_Material for this task:_
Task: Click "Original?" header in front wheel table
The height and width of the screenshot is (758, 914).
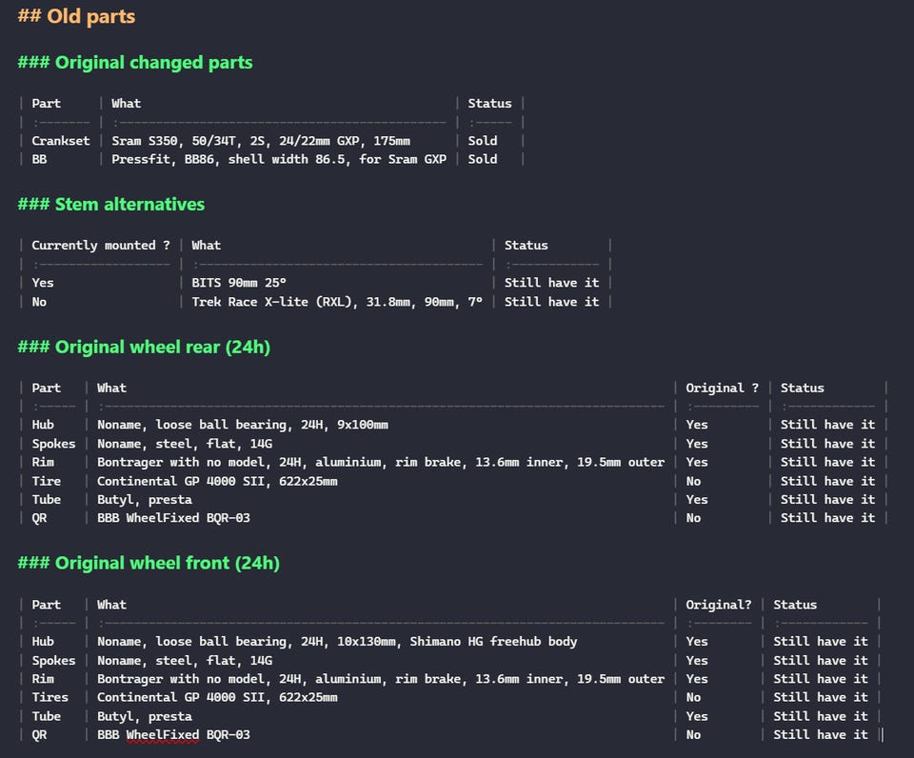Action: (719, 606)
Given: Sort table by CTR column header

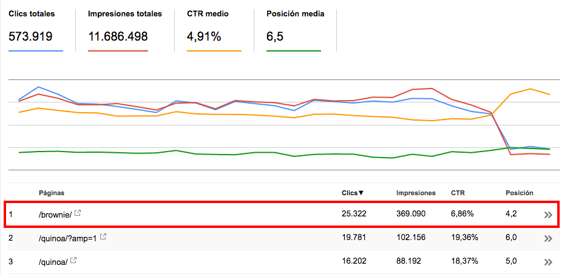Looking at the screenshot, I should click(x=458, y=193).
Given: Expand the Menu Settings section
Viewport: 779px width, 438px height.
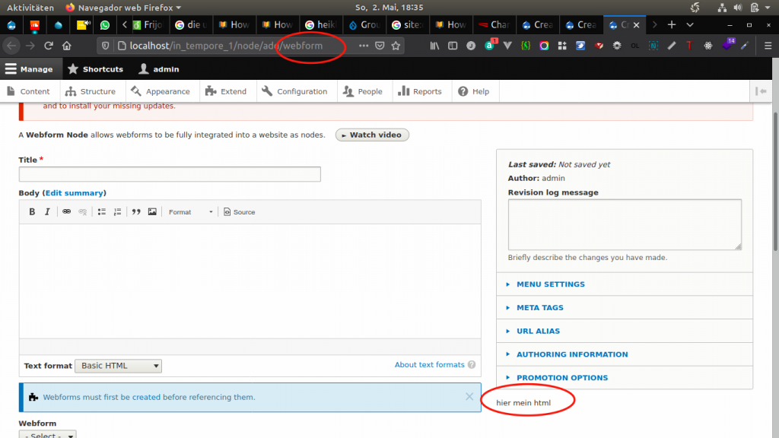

_About this exercise:_
What are the lines from the one containing "Given: Expand the Menu Settings section" through the end of the records? Write them out exactly, leaving out the pictures.

_Result of the exercise:_
Given: Expand the Menu Settings section
Viewport: 779px width, 438px height.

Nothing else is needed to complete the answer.